Preguntas frecuentes sobre despido improcedente en España
Materia laboral sobre extinción del contrato, derechos del trabajador e indemnizaciones.
Definición
El despido improcedente en España es una calificación jurídica que se otorga a la extinción de un contrato de trabajo por decisión unilateral del empleador cuando esta no se ajusta a las causas legalmente establecidas o no cumple con los requisitos formales exigidos por la normativa laboral. Es decir, se produce cuando el empresario no consigue acreditar la causa alegada para el despido (en el caso de un despido disciplinario u objetivo) o cuando no ha cumplido con las formalidades esenciales que la ley exige para su validez, como la entrega de la carta de despido con los hechos imputados y la fecha de efectos.
La declaración de improcedencia de un despido la realiza un juez de la jurisdicción social tras un procedimiento judicial iniciado por el trabajador. Una vez declarada la improcedencia, la ley otorga al empresario un plazo de cinco días para optar entre la readmisión del trabajador en su puesto de trabajo, en las mismas condiciones que tenía antes del despido, o el abono de una indemnización económica. Esta elección es crucial y tiene consecuencias directas tanto para el trabajador como para la empresa.

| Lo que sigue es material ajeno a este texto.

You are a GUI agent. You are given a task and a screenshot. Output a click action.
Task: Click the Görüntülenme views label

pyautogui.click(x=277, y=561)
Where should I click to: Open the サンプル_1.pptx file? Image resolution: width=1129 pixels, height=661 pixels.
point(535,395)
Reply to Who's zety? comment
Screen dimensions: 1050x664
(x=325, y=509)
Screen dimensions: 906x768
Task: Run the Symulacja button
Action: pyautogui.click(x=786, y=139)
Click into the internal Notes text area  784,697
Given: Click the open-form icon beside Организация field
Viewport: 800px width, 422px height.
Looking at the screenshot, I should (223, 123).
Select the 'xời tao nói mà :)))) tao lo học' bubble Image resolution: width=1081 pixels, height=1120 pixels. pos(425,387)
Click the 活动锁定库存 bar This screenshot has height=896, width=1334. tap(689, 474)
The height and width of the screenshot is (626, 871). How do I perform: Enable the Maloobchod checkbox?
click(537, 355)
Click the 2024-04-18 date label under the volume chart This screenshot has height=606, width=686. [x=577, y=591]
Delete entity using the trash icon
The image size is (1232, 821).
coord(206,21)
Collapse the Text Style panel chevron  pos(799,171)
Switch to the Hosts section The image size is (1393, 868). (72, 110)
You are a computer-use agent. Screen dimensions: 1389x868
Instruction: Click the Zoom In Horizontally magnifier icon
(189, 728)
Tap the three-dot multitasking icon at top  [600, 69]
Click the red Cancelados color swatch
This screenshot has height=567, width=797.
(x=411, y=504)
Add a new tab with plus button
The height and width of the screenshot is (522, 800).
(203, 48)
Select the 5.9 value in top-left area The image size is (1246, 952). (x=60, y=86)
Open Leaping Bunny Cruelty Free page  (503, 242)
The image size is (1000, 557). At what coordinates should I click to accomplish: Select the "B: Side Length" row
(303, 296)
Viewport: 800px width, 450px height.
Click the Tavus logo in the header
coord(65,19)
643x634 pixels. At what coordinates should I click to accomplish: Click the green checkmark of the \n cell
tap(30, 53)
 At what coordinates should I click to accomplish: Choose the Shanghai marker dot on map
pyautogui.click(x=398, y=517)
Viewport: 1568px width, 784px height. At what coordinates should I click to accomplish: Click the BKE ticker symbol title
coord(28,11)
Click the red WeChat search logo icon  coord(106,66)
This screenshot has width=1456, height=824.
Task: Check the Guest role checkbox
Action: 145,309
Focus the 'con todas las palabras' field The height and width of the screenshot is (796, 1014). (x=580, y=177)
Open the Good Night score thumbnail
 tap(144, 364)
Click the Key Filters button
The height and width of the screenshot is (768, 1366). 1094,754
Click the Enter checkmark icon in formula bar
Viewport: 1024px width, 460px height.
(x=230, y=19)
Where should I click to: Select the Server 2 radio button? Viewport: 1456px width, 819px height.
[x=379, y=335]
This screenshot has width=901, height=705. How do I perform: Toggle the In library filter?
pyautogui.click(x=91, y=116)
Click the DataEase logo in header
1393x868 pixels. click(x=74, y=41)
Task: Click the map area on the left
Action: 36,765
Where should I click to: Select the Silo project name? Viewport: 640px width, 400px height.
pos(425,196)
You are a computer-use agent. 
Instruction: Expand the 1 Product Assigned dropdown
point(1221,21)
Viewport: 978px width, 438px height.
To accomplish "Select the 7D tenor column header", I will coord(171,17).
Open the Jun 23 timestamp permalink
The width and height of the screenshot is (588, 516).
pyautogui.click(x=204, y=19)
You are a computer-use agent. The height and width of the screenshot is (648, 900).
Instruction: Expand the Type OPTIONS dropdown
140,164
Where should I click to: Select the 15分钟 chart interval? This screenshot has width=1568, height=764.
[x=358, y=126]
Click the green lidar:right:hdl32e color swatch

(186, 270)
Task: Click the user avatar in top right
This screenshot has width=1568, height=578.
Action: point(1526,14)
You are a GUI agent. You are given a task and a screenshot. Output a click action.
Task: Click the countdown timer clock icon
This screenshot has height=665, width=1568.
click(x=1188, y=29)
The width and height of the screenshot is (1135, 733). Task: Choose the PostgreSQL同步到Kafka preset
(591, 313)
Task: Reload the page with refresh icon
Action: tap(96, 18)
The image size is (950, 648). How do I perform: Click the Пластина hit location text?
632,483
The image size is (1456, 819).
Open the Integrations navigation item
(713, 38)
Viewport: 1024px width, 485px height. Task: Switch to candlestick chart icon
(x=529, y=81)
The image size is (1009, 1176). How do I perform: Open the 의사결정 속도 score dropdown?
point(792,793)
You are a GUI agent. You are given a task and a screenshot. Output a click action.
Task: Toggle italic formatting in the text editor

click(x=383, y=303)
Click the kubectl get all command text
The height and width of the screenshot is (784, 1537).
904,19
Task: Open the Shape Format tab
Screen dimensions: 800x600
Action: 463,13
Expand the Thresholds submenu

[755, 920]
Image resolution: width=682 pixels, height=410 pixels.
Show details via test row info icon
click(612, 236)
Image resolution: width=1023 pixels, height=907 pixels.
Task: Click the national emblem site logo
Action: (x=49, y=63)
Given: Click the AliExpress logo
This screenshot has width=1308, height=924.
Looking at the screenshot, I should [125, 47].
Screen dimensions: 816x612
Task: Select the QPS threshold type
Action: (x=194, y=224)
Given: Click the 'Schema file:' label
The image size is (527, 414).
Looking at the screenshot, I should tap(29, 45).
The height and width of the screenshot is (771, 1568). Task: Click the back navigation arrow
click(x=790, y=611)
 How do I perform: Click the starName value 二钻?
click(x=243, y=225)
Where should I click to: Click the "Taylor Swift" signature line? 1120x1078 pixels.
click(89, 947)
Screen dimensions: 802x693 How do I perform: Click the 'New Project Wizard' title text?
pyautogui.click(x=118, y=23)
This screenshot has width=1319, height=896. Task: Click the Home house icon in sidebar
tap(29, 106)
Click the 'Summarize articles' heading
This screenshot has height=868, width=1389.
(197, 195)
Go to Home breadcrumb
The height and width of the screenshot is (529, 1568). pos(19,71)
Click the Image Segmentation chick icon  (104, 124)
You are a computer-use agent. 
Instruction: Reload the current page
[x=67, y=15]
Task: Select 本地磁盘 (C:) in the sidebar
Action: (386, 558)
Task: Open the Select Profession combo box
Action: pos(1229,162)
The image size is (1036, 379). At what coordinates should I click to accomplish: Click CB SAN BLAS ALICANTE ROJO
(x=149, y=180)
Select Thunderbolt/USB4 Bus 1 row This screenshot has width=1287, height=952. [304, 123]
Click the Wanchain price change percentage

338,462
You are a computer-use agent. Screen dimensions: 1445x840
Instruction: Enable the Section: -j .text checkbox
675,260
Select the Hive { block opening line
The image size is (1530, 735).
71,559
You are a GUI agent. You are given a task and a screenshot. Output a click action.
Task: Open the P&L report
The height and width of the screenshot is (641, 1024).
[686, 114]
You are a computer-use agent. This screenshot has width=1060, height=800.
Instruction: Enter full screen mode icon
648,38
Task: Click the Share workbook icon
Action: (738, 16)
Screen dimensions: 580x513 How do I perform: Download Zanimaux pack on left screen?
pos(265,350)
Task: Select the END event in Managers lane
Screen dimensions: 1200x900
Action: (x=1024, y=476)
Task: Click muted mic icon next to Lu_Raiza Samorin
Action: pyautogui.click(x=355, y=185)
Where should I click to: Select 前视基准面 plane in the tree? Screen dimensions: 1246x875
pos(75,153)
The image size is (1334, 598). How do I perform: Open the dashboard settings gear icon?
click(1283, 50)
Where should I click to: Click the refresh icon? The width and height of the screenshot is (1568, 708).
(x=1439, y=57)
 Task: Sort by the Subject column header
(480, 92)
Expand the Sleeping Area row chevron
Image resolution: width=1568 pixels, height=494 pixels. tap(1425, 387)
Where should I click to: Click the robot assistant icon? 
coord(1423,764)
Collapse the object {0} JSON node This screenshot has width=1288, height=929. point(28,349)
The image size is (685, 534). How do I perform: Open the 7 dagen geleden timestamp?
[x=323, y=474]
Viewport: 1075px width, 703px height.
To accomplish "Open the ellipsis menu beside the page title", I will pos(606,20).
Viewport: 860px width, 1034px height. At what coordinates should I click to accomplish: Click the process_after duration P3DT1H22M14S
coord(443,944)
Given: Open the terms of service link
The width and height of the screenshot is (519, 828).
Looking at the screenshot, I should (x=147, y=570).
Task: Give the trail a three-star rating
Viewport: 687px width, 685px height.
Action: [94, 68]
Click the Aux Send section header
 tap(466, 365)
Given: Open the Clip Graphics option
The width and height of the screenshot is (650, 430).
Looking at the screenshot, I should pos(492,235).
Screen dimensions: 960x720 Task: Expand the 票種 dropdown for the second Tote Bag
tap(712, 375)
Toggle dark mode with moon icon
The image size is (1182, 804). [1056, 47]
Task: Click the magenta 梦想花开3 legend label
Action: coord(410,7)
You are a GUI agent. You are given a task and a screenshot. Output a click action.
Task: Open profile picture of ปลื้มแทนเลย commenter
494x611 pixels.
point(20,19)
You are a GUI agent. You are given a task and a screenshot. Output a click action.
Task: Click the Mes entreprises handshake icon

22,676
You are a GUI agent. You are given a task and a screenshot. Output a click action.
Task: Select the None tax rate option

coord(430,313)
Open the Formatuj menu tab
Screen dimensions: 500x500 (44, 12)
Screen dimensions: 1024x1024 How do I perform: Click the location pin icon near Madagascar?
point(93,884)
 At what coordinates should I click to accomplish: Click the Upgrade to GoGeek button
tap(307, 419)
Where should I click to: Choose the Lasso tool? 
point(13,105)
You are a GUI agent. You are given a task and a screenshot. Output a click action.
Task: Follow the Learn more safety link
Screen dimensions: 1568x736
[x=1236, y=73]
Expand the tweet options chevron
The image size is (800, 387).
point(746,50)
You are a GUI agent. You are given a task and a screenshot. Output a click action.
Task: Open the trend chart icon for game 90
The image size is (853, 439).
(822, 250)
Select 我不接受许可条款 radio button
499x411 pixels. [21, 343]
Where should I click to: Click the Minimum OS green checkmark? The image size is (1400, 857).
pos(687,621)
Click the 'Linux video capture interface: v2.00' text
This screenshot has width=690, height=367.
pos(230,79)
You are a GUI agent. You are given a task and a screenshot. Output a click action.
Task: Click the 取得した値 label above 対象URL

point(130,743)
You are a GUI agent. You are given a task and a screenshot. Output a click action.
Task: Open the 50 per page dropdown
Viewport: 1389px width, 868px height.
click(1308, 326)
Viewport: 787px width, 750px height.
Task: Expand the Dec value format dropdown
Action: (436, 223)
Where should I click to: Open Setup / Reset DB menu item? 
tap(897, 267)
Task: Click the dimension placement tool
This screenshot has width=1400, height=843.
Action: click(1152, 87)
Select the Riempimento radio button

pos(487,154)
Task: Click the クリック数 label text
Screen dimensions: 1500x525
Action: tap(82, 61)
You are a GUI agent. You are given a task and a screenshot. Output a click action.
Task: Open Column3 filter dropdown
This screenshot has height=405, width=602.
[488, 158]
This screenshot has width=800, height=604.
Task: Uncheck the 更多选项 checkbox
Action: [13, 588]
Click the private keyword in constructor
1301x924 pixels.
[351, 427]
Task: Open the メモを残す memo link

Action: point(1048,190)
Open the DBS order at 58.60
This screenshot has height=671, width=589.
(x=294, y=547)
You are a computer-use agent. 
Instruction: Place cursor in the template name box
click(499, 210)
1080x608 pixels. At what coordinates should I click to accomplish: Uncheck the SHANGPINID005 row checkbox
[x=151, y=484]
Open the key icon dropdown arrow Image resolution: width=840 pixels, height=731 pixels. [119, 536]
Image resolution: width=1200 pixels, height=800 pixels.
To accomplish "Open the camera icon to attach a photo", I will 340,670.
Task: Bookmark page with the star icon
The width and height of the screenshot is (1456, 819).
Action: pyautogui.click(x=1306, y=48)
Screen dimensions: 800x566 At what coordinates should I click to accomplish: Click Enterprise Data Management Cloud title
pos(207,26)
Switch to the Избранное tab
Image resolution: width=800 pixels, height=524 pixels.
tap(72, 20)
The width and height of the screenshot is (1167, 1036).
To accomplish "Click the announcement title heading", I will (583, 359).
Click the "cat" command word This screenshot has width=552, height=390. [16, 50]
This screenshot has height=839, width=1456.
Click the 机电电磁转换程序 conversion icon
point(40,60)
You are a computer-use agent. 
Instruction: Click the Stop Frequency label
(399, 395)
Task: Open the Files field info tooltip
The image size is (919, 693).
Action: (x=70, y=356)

En caso de optar por la readmisión, el empresario debe abonar los salarios de tramitación, que son aquellos devengados desde la fecha del despido hasta la notificación de la sentencia que declara la improcedencia o hasta que se produzca la efectiva readmisión. Si el empresario opta por la indemnización, esta se calcula en función de la antigüedad del trabajador en la empresa y del salario, siguiendo las reglas establecidas en el Estatuto de los Trabajadores, diferenciando entre periodos anteriores y posteriores a la reforma laboral de 2012.
Contexto histórico y social
La regulación del despido en España ha sido históricamente un reflejo de las tensiones entre la protección del trabajador y la flexibilidad empresarial, un debate que ha marcado la evolución del mercado laboral desde la Transición democrática. Durante las primeras décadas de la democracia, la legislación laboral, influenciada por los principios del Estado social y democrático de derecho consagrados en la Constitución de 1978, tendía a una mayor protección del empleo, haciendo el despido más costoso y complejo para las empresas.
Las sucesivas reformas laborales, especialmente a partir de los años ochenta y noventa, y con mayor intensidad en el siglo XXI, han intentado flexibilizar el mercado de trabajo. Estas reformas, a menudo justificadas por la necesidad de combatir el desempleo y fomentar la competitividad empresarial, han modificado las causas de despido, los procedimientos y, significativamente, el cálculo de las indemnizaciones por despido improcedente. La reforma de 2012, en particular, redujo la indemnización máxima y eliminó los salarios de tramitación en caso de opción por la indemnización, marcando un hito en esta tendencia.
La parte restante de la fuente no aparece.